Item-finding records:
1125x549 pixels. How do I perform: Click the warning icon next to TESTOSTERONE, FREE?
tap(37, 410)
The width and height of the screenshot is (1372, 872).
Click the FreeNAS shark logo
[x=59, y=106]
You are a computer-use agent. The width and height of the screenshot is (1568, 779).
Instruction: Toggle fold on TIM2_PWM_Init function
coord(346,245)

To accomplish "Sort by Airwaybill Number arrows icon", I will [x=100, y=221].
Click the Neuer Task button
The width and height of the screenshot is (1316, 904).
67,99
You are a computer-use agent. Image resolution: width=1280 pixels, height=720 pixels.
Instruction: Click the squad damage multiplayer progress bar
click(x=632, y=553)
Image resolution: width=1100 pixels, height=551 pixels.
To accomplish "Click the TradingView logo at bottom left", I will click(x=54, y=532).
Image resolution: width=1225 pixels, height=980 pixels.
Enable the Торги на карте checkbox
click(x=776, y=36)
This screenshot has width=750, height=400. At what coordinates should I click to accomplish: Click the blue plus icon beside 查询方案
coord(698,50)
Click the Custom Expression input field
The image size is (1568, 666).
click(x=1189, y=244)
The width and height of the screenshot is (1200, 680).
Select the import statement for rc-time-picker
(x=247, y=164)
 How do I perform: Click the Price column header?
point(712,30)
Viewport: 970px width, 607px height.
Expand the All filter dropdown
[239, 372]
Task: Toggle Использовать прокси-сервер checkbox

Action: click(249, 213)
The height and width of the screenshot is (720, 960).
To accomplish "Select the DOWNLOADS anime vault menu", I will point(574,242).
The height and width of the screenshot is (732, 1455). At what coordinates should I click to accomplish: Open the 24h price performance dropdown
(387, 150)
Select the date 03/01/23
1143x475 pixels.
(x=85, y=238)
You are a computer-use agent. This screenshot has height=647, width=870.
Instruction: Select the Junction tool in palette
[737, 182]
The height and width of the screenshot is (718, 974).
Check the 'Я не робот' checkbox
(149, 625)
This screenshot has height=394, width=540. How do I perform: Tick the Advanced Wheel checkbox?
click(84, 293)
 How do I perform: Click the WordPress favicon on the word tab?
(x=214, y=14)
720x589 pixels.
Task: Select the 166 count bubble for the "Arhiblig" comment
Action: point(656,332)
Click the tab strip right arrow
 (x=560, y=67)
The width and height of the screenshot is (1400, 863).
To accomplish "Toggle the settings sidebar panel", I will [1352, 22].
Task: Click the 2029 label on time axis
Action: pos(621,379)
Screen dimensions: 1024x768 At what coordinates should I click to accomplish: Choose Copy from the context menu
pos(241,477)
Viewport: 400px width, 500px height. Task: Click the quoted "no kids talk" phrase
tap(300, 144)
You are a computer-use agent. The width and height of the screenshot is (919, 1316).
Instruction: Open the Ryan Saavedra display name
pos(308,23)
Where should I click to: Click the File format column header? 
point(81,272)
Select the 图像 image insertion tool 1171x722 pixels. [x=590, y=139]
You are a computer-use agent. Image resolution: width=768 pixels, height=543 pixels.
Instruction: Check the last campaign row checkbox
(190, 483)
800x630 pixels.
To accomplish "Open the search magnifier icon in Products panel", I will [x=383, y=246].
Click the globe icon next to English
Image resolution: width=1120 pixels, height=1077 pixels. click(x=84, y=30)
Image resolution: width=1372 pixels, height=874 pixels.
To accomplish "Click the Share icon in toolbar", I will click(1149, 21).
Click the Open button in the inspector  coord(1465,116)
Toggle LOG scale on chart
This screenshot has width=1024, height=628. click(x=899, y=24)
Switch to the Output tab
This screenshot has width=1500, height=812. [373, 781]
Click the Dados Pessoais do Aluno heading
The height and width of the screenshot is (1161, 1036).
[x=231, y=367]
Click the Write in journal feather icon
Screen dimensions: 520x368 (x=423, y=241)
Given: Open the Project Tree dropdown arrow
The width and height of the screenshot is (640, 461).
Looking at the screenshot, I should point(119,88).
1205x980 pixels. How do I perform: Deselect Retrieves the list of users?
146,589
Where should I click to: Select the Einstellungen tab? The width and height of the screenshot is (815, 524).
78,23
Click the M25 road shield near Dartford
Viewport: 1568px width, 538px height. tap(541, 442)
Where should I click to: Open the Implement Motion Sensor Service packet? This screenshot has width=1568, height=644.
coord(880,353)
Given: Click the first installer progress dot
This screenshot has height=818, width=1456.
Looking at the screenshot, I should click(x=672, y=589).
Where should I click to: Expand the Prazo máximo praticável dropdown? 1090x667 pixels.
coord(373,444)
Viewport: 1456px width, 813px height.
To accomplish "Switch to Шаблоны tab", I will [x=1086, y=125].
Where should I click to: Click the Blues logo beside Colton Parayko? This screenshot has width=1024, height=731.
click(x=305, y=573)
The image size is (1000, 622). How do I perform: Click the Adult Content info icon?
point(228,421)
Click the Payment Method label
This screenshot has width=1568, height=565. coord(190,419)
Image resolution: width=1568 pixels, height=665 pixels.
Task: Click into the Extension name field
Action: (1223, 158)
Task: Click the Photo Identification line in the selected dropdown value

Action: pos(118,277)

Stated goal: Copy the lines above word for word, everything from the line containing "800x630 pixels." down to the line containing "Click the Open".

Problem solution:
800x630 pixels.
To accomplish "Open the search magnifier icon in Products panel", I will [x=383, y=246].
Click the globe icon next to English
Image resolution: width=1120 pixels, height=1077 pixels. click(x=84, y=30)
Image resolution: width=1372 pixels, height=874 pixels.
To accomplish "Click the Share icon in toolbar", I will click(1149, 21).
Click the Open button in the inspector  coord(1465,116)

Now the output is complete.